World Citizen: Yemen is a Failed State in the Making

World Citizen: Yemen is a Failed State in the Making

As we near the final year of the decade that brought us 9/11, it's worth recalling one lesson our experience on that date has etched with painful clarity: Failed states can become breeding grounds for violent extremists -- with devastating consequences far beyond their borders. Before 9/11, no one could have predicted that attacks concocted in remote, impoverished Afghanistan might have such a cataclysmic impact on history. Now we know that we ignore such states at our own risk. That's why remote and impoverished Yemen, a country undergoing what by all appearances is a slow-motion collapse, is likely to draw increasing attention -- and cause increasing alarm.

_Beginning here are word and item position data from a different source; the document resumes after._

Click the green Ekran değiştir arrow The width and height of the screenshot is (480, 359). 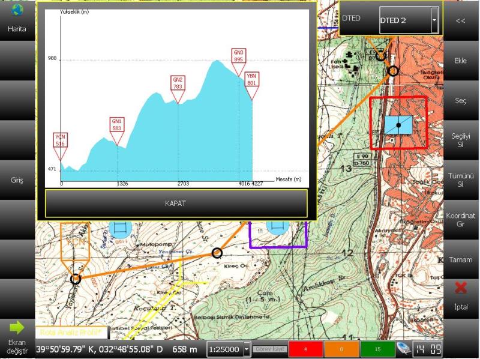17,328
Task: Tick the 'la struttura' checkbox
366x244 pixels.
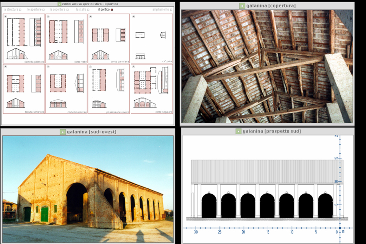Action: [x=20, y=10]
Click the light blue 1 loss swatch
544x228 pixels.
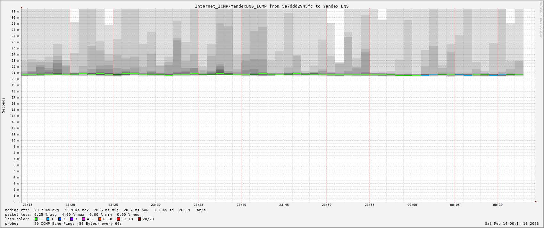tap(48, 219)
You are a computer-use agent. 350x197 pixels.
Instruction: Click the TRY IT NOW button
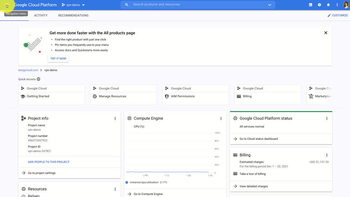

Yemen, the poorest country in the Arab world, is facing a triple assault on its precarious stability. In the face of this growing crisis, the embattled government of President Ali Abdullah Saleh is doing a less-than-stellar job of averting catastrophe.

The country at the southwestern end of the Arabian Peninsula is under assault from both man and nature. The government faces two dangerous rebellions: one from northern Shiite rebels, the other from southern separatists. By some accounts, government forces control less than one-third of the national territory. All the while, the Sunni forces of al-Qaida are strengthening in Osama bin Laden's ancestral homeland, garnering only mild concern from the president. Looming over the political and security challenges are a crumbling economy and a growing ecological crisis that threatens to leave already dry Yemen without enough water to sustain a functioning society.